Afin d’éviter toute anticipation sur le terrain, le ministère prévient donc que les règles issues du nouveau pacte « seront applicables aux opérations mises en œuvre à compter du 29 septembre 2023 de manière à éviter et prévenir la destruction d’une partie du linéaire en amont de l’entrée en vigueur ».

Plus de 8000 km à planter chaque année

Par rapport aux ambitions, l’enveloppe annoncée semble en revanche déjà trop faible. Le calcul est simple : pour atteindre 50 000 km de linéaire supplémentaires d’ici à 2030, plus de 8000 km de haie devront être plantés chaque année à partir de 2024. Un effort au moins deux fois plus important que celui du plan de relance, qui a financé 7000 km sur la période 2021-2022. Mais le Gouvernement semble encore plus ambitieux en termes de rythme, puisque l’objectif est exprimé en « gain net  », et prend donc en compte en théorie la perte des haies liées aux arrachages, estimés à environ 20 000 km chaque année.

Dans un communiqué publié le jour même des annonces du ministre, l’Afac-agroforesterie résume : si la disparition des haies n’est pas immédiatement enrayée, « il faudra replanter non pas 50 000 km de haie, mais deux, trois ou quatre fois plus ». Dans son appel de la haie, publié à la veille du salon de l’agriculture en février 2023, l’association avait d’ailleurs déjà encouragé les décideurs à réaffirmer le zéro disparition nette de haie.

Signe que le ministère a bien compris les termes de l’équation, le nouveau plan prévoit dans son action n° 21 de mieux contrôler et sanctionner les arrachages et destructions de haies.
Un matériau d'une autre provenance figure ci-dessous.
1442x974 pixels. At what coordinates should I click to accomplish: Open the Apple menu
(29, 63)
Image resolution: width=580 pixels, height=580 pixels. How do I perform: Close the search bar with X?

Un contrôle des arrachages, détaille le document transmis à la presse, « sera mis en œuvre chez les demandeurs d’aides par contrôle administratif d’ici fin 2024 ». Le gouvernement lancera par ailleurs un référentiel cartographique unique permettant de connaître et caractériser les haies sur la France entière, pour mieux surveiller l’évolution du linéaire.